Enock Chiyangwa shares some key insights from the ASFA National Conference and Super Expo held on the Gold Coast in November 2016.
The Association of Superannuation Funds of Australia (ASFA) National Conference and Super Expo was held at Gold Coast Convention and Exhibition Centre from 9-11 November 2016.
It was a vibrant event with 1,900 delegates attending, among them actuaries, Super Funds’ representatives and stakeholders.
The conference opened with a heart-warming performance, of Welcome to Country, from Aboriginal Elder Luther Cora from the Bungarre family of the Yugumbeh speaking group. Setting the tone both vocally and on the didgeridoo he welcomed the esteemed guests.

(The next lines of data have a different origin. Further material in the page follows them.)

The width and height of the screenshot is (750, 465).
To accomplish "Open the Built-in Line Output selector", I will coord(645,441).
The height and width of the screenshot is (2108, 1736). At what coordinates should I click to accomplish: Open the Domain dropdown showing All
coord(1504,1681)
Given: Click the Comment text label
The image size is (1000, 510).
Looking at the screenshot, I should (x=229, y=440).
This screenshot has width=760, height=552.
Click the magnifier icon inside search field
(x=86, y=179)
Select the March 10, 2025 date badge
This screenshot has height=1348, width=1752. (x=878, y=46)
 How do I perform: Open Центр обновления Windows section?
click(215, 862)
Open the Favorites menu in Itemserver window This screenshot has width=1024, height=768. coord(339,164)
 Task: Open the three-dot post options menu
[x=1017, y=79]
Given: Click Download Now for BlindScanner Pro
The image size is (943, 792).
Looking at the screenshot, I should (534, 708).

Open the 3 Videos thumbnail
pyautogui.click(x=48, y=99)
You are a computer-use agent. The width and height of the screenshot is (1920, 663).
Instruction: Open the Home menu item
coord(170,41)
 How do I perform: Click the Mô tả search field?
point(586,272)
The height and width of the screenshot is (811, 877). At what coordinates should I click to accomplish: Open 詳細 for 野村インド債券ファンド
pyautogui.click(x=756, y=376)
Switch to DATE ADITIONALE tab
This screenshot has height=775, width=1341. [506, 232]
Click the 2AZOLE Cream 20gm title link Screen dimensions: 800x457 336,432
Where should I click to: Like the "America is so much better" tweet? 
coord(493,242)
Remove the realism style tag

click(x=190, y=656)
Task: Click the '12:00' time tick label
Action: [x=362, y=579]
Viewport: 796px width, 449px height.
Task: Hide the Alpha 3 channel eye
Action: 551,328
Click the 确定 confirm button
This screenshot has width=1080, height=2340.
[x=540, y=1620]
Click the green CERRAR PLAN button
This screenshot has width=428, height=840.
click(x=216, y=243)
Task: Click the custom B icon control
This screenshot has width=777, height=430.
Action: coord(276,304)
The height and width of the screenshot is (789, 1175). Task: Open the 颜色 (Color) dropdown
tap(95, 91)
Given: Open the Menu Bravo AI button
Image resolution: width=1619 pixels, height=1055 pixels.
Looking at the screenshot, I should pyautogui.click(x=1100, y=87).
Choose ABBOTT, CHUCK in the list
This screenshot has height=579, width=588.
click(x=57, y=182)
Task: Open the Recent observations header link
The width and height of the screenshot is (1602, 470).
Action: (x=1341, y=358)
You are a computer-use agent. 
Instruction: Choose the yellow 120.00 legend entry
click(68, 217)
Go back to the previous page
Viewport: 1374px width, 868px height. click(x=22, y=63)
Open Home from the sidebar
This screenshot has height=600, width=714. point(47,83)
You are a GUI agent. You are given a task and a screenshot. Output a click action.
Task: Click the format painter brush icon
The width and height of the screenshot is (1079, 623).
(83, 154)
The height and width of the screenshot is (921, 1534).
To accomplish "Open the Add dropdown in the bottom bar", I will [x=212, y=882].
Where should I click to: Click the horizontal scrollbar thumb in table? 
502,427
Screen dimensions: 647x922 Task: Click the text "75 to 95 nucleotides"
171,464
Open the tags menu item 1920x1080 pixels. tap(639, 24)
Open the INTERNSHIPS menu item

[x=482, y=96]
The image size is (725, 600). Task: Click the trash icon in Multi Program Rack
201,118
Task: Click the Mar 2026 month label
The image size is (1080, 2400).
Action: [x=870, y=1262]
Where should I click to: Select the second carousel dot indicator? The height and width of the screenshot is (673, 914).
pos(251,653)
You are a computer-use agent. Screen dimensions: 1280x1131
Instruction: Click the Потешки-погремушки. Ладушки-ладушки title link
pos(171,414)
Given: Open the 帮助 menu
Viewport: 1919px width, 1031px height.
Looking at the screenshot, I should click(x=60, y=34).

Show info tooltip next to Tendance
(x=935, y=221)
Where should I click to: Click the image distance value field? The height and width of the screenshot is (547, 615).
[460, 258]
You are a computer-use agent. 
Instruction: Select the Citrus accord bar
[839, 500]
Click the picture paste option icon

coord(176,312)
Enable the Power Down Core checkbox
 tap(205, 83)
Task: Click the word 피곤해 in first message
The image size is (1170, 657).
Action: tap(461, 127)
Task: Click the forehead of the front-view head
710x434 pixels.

Dr. Michael Easson, ASFA Chair, followed and highlighted the core principles that guide the superannuation industry. “We are privileged to be members of an industry whose purpose is to fight for dignity and adequacy for retirement and fight the disruptive change that affects us all,” he affirmed.
The incumbent ASFA chair was followed by former ASFA Interim CEO Jim Minto who spoke of the need to curtail the national fiscal burden, to invest appropriately and transparently.
Super essential to Australian economy
The former Australian Prime Minister, John Howard, highlighted that the superannuation industry is a cornerstone to the Australian economy and is pivotal to preserving the middle class. He argued that the middle class is the bedrock of a nation’s wealth.
“Australia is a good example of Western civilisation and democracy,” said Howard, insisting we must be grateful for Australia’s effective political system and resilient financial sector’s contribution to a period of uninterrupted economic growth spanning a quarter of a century.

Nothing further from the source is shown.